The federal indictment against Martin Shkreli suggests a lot of things about the reviled 32-year-old CEO. Chief among them: He was great at convincing people to give him money, but not very good at investing it. And when it came time to pay people back, he repeatedly plundered his company to cover the losses.

Shkreli was arrested in his midtown Manhattan home early Thursday morning and perp walked before a crowd of photographers in a cozy-looking hoodie on his way to jail. Also arrested was Evan L. Greebel, a corporate attorney who served as outside counsel to Retrophil, one of the companies at the heart of the alleged fraud.

According to prosecutors, Shkreli tried his hand at investing several times over, all to disastrous results.

Between 2006 and 2007, authorities say, Shkreli had lost all the money that had been invested in his first hedge fund, Elea Capital Management, resulting a $2.3 million dollar default judgement to Lehman Brothers.

That information was omitted from investor pitches when Shkreli started his second hedge fund, MSMB Capital, in 2009. In emails, the US Attorneys Office alleges, Shkreli told potential investors the fund was liquid and monitored by independent CPAs. Neither of these assertions were true.

In the meantime, he kept raising money, telling a potential investor in November 2010 that the fund had assets worth $35 million.

“In fact,” the indictment alleges, “the value of assets in MSMB Capital’s bank and brokerage accounts totaled approximately $700.”

By February of 2011, the fund—which at its peak held about $3 million—had been depleted. Most of the money was lost in a February 2011 short sale of Orexigen Therapeutics (OREX). Shkreli, who failed to obtain enough shares to support the sale, lost around $7 million. Over the course of the fund’s lifetime, Shkreli also withdrew about $200,000, which he apparently used for personal expenditures.

Despite sending out regular updates declaring gains, the depleted MSMB Capital fund never traded again.

In the meantime, Shkreli began soliciting investors for a second fund, MSMB Healthcare. He managed to raise as much as $6 million, though he told potential investors the fund had $55 million in assets. That fund too, ended badly, in part because Shkreli allegedly used the money to pay off the debts he’d racked up with the first fund.

That’s where Shkreli’s pharmaceutical company, Retrophin, came in, authorities say. Through a series of backdated agreements, he converted a $900,000 equity investment MSMB had made in Retrophin into a loan, which he forced Retrophin to repay. Authorities say he used that money to pay off the debt he racked up with his disastrous OREX short sale.

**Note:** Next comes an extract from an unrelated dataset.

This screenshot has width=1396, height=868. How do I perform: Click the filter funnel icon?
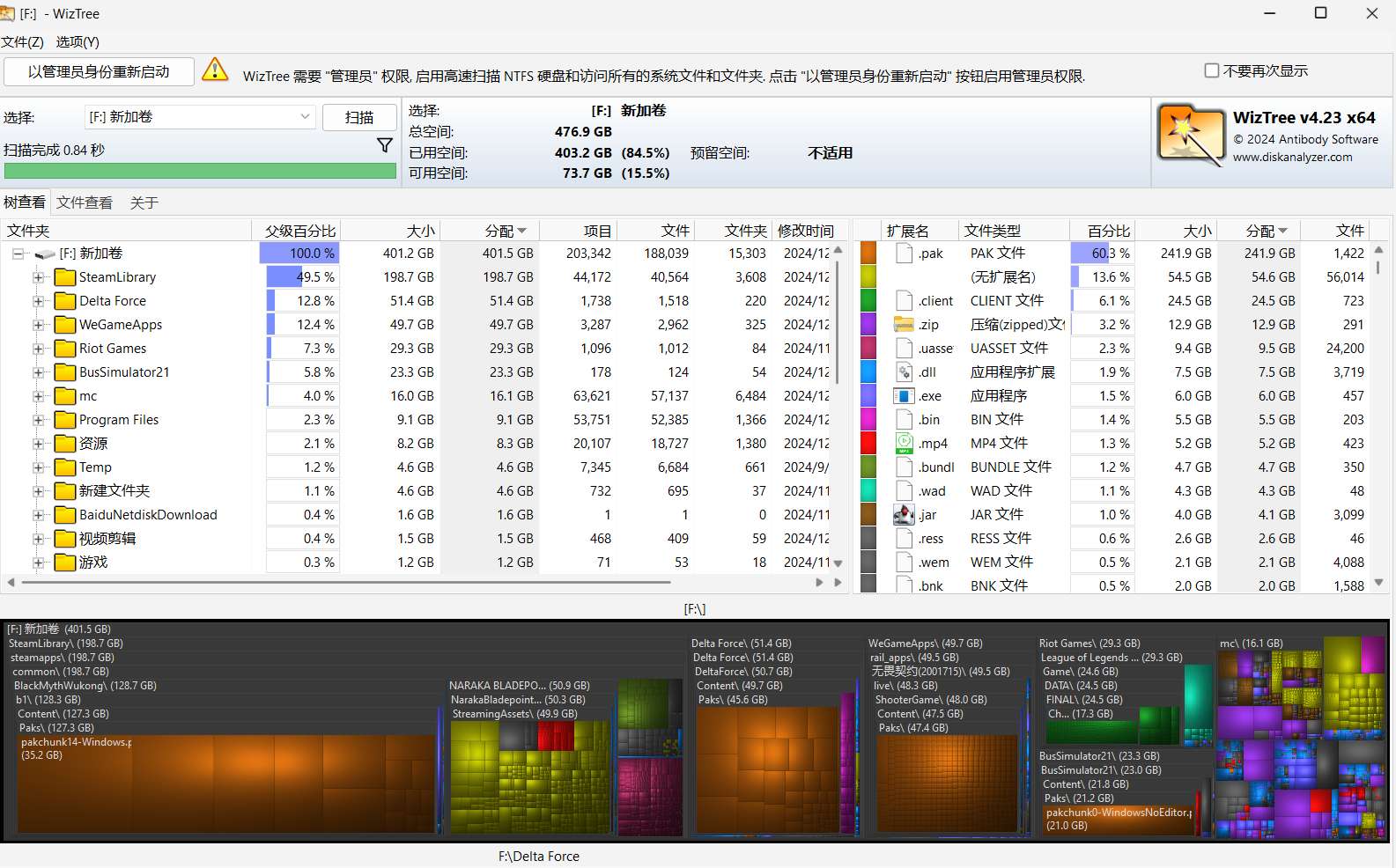(385, 145)
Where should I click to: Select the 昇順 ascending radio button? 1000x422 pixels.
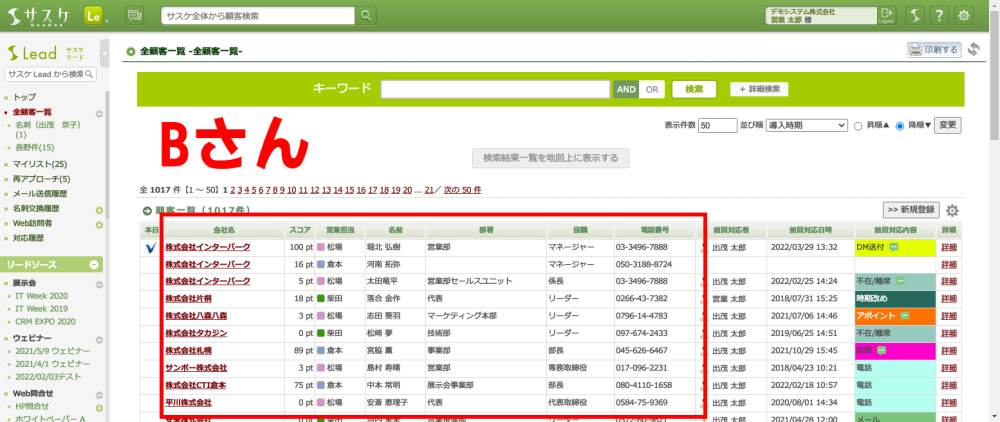click(858, 126)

But he still owed more money to the MSMB Capital and MSMB Healthcare investors. According to prosecutors, Shkreli made a series of fake investments into Retrophin to cover the losses, recording them on Retrophin’s capitalization table even though MSMB had never invested money in the company. These fradulent documents were signed off on by Greebel, who served as outside counsel to Retrophin.

After a November, 2012 inquiry from the SEC, Shkreli and Greebel decided to bolster the fake investments with backdated transfers with the help of three employees referred to in the indictment as “Co-Conspirator 1,” “Corrupt Employee 1,” and “Corrupt Employee 2”.

Emails sent during this period appear to support the government’s theory. In one email, the indictment alleges, Shkreli advised an employee that an agreement signed in November had actually been “signed in June.” The employee initially sent back a clearly redacted copy that had June written by hand over the redacted date. The indictment notes an accountant copied on the email read it and “exclaimed, ‘WT...F.’” The final copy of the agreement had a new cover page with the June date typed and no redactions.

When an external auditor found out what was going on, Shkreli and Greebel decided to pretend to make it right by promising MSMB would pay the money back. “The current thinking is let rtrx [Retrophin] pay, get a note from the fund and if the fund cant fulfill the note rtrx will write it off as bad debt,” Greebel advised in an email to Shkreli. “[On] current thinking: that works for me,” Shrekli responded.

But there were still investors waiting to be paid. In one case, Shkreli suggested using Retrophin’s money and disguising the $100,000 payments as a settlement. In emails, Greebel advised Shkreli that would attract undue attention from auditors and suggested Shkreli instead list the investors as consultants on Retrophin’s payroll. “Why does it need to be a consulting agreement??! Have you heard of the term settlement?” Shkreli wrote Greebel. “We can call it a settlement agreement, but given [the auditor’s] recent behavior, they may require it to be disclosed in the financials. I was trying to prevent that issue,” Greebel wrote back.

In all, the government says, Retrophin paid out at least $7.6 million in claims and compensation the company was never responsible for.

Retrophin filed a civil suit against Shkreli in August alleging many of the same clains and according to Newsweek, he’s known he was the subject of a criminal investigation since at least January. And that was all before he purchased a lifesaving drug for AIDS patients and jacked up the price by 4,000 percent. What a surprise this guy turned out to be an asshole.